Arsenal game delayed by crowd trouble

Alexis Sanchez scored his first goal of the season for Arsenal

Alexis Sanchez scored a stunning goal as Arsenal came from behind to beat Cologne in a Europa League match delayed for an hour following crowd trouble.

Chilean Sanchez, who nearly left the club to join Manchester City on transfer deadline day, picked the ball up outside the area and curled a shot past keeper Timo Horn.

The game did not begin until 21:05 BST as thousands of visiting supporters arrived at the ground without tickets and then clashed with stewards inside the Emirates Stadium.

When the match did get under way, Cologne took the lead in spectacular fashion as Jhon Cordoba lobbed fellow Colombian David Ospina from 40 yards.

Striker Olivier Giroud planted a header wide of goal from six yards for the much-changed home side, who were booed at the half-time whistle.

But substitute Sead Kolasinac equalised with a thumping volley before Sanchez struck, and Hector Bellerin then added the third from close range, as midfielder Jack Wilshere made his first appearance for the club since August 2016.

In Group H’s other game, Red Star Belgrade drew 1-1 against BATE Borisov.

How FC Cologne fans (briefly) took over London

The importance of Alexis

Forward Sanchez scored 30 goals in all competitions for Arsenal last season as they won the FA Cup.

But in August, he almost joined former boss Pep Guardiola at Manchester City for £60m, but the Gunners pulled out of the deal after failing to find a replacement.
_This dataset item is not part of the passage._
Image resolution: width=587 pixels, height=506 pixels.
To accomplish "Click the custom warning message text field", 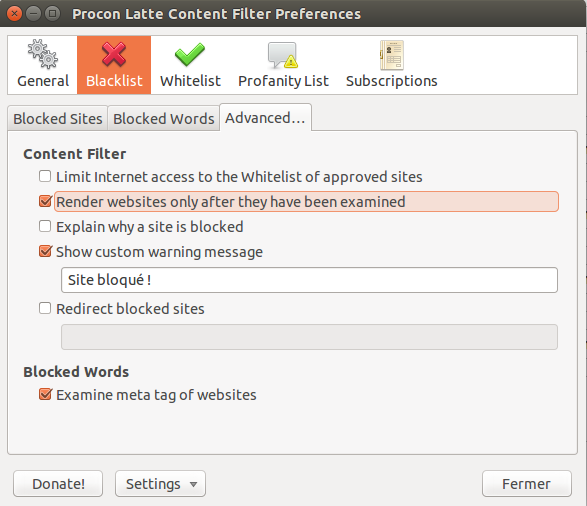I will [309, 280].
Sanchez made his second start of the season in an impressive showing, capping his performance with a sublime effort in the second half – his first goal of the season against the Bundesliga’s bottom side.

He could have scored another two, but struck a free-kick straight at Horn and shanked wide from inside the area.
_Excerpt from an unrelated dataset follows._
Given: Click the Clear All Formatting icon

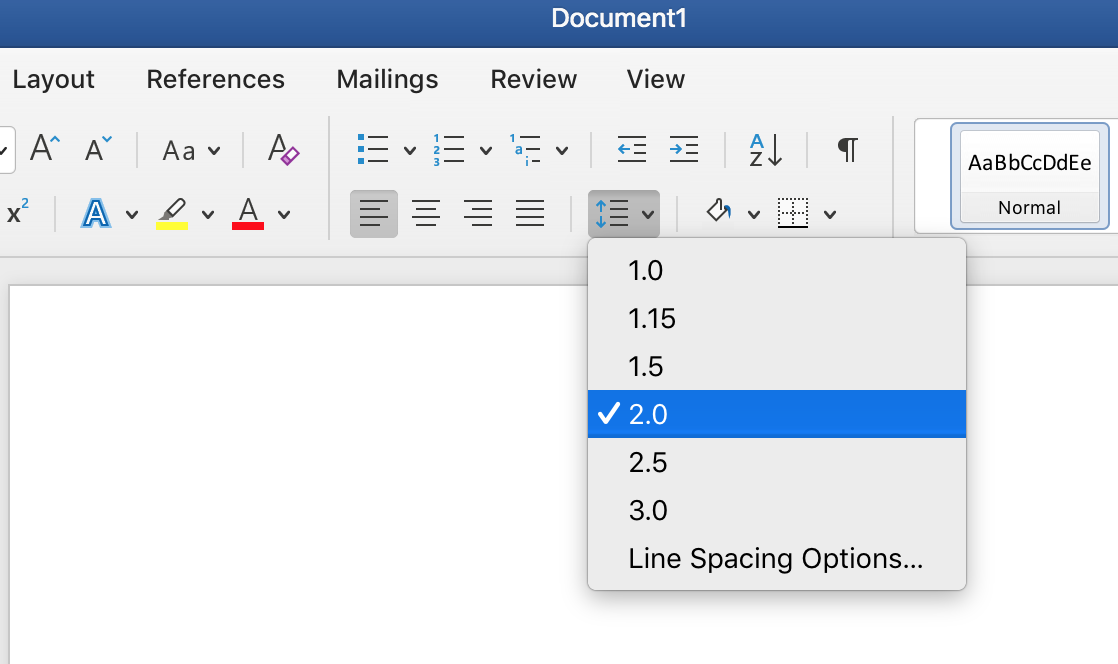Looking at the screenshot, I should point(283,149).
Forgotten man Wilshere, who spent last season on loan at Bournemouth before suffering a broken leg, came on for Alex Iwobi on 68 minutes, and the England international’s clever dummy was instrumental in the lead-up to Bellerin’s goal.

20,000 does not fit into 2,900

Cologne, like Arsenal, finished fifth in their domestic league last season, achieving European football for the first time in 25 years.
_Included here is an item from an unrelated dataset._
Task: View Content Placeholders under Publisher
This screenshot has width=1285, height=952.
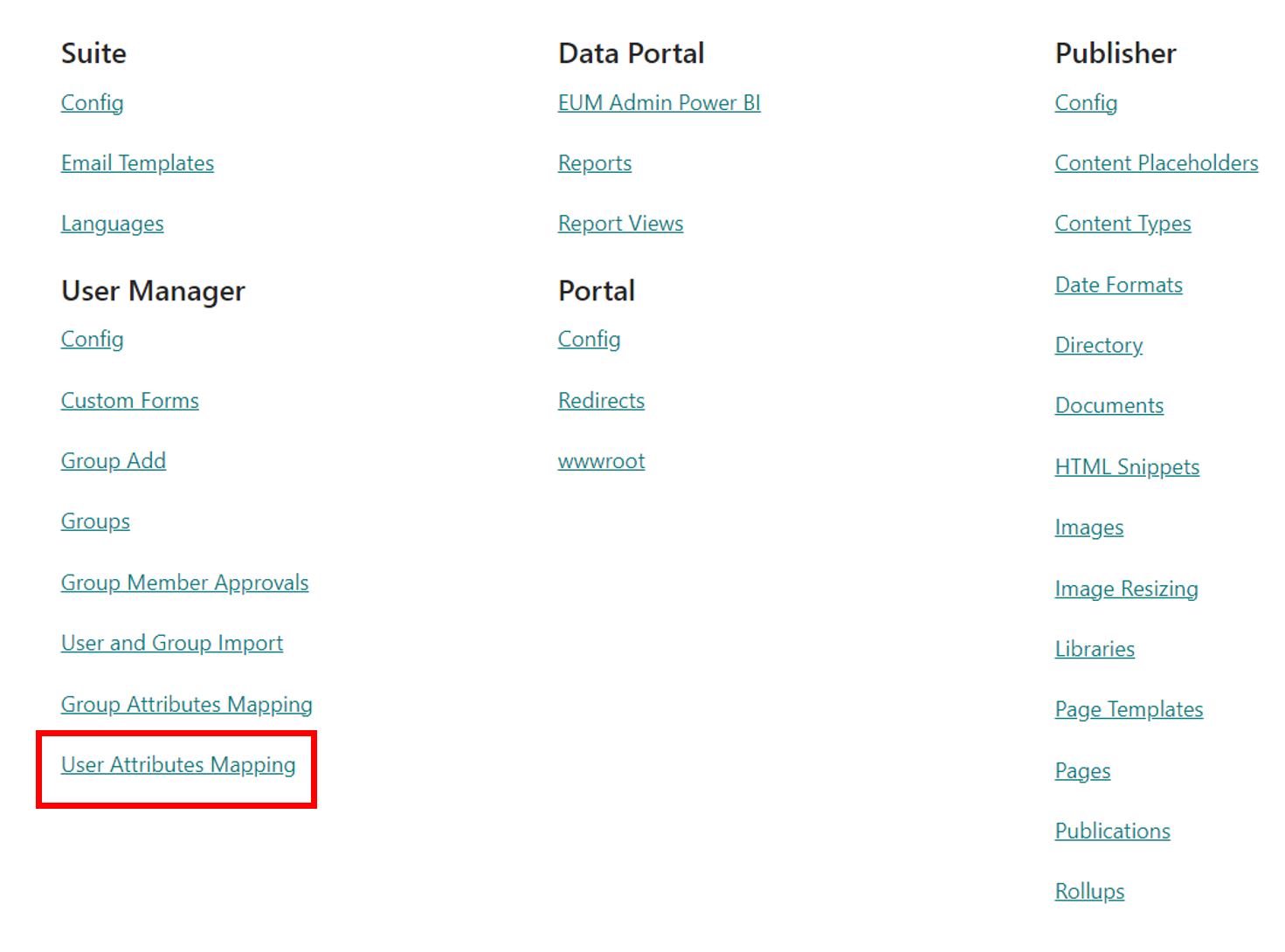Action: coord(1157,162)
The Bundesliga club’s return to European competition, though, was one tainted by controversy.

There were indications on Thursday afternoon that problems may occur, with more than 20,000 fans arriving from Germany, despite the visitors receiving an allocation of 2,900 tickets.

Videos emerged on social media of the German side’s support briefly bringing parts of central London to a standstill as they threw bottles and let off flares while making their way to the ground.

The kick-off was then put back, after which skirmishes between fans and stewards took place, while many had entered the ground into the home end, climbing barriers to get into the away section.

A number of Arsenal fans inside texted BBC Football, with one supporter reporting that they felt “intimidated by the horrible, tense atmosphere”, another that they were “ashamed of Arsenal for not seeing the warning signs” and a third describing it as “the worst feeling at football in 40 years of watching”.

It remains to be seen whether Uefa charges are brought against one or both sides.

Thursday night fright

Jhon Cordoba (right) scored from around 40-yards out

Arsenal had finished in the Premier League‘s top four in each of Arsene Wenger’s 20 seasons in charge of the club until last term.

May’s fifth-place finish meant missing out of Europe‘s elite club competition and an entry into the secondary tier, where they have not played since 2000.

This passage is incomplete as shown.